The reality is that some emissions can be permitted by 'net-zero', but we all forget that. If we'd set a target that was for, say 10% or 5% of current emissions gross (not net, we can cancel them with better land use and still achieve net zero), that would at least force the discipline of justifying why a given type of emission doesn't fit within the permitted allowance of emissions on studies like that of Grattan.

But more importantly, the path matters. We can greatly hinder progress towards net-zero by tackling things in the wrong order. I.e, shifting loads that are highly correlated (cold weather means everyone turns on their heaters) onto the electricity system while we're trying to switch from generators that we can control absolutely (thermal) to ones that are negatively/un-correlated with demand (solar/wind) can make it much harder to make progress on an emissions source that matters (exiting coal).

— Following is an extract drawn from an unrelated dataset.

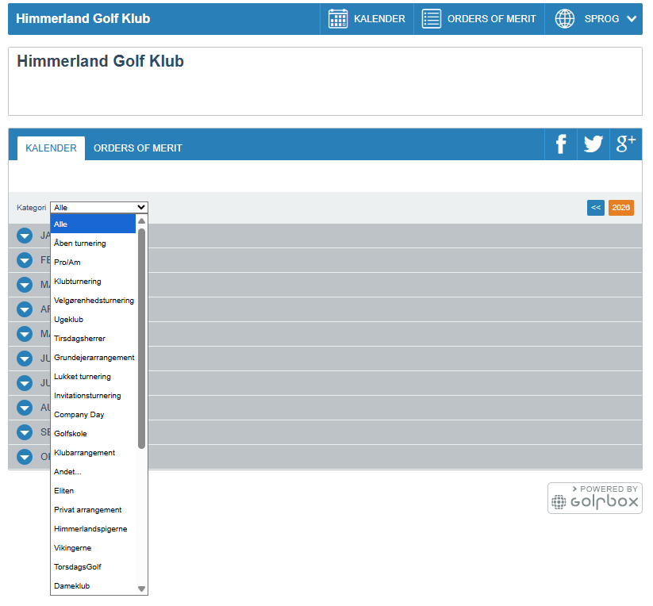This screenshot has width=653, height=606.
Task: Click the dropdown list scrollbar down arrow
Action: tap(142, 589)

I think the research that Grattan's paper strongly supports the following sequence:

1. Strongly incentivise the switch from electric-resistance heating to electric-heat-pumps. (With whatever combination of subsidies, asset write-offs, bans on new-build, outright-bans on a schedule etc makes sense). I think that Grattan hasn't made the exact calculation in this paper, but reading between the lines, I think this switch is much much better for emissions right now than the gas-electric switch.

2. Try to transition away from coal electricity generation to a low-carbon mix, that we can still mostly rely upon, including in winter evenings.

3. Then (probably after a decade) assess our degree of success on 1 and 2, and consider whether the transition to gas makes sense. If we've done extremely well on 1 and 2, it may be beneficial. But if progress is lagging on either of them, it still won't.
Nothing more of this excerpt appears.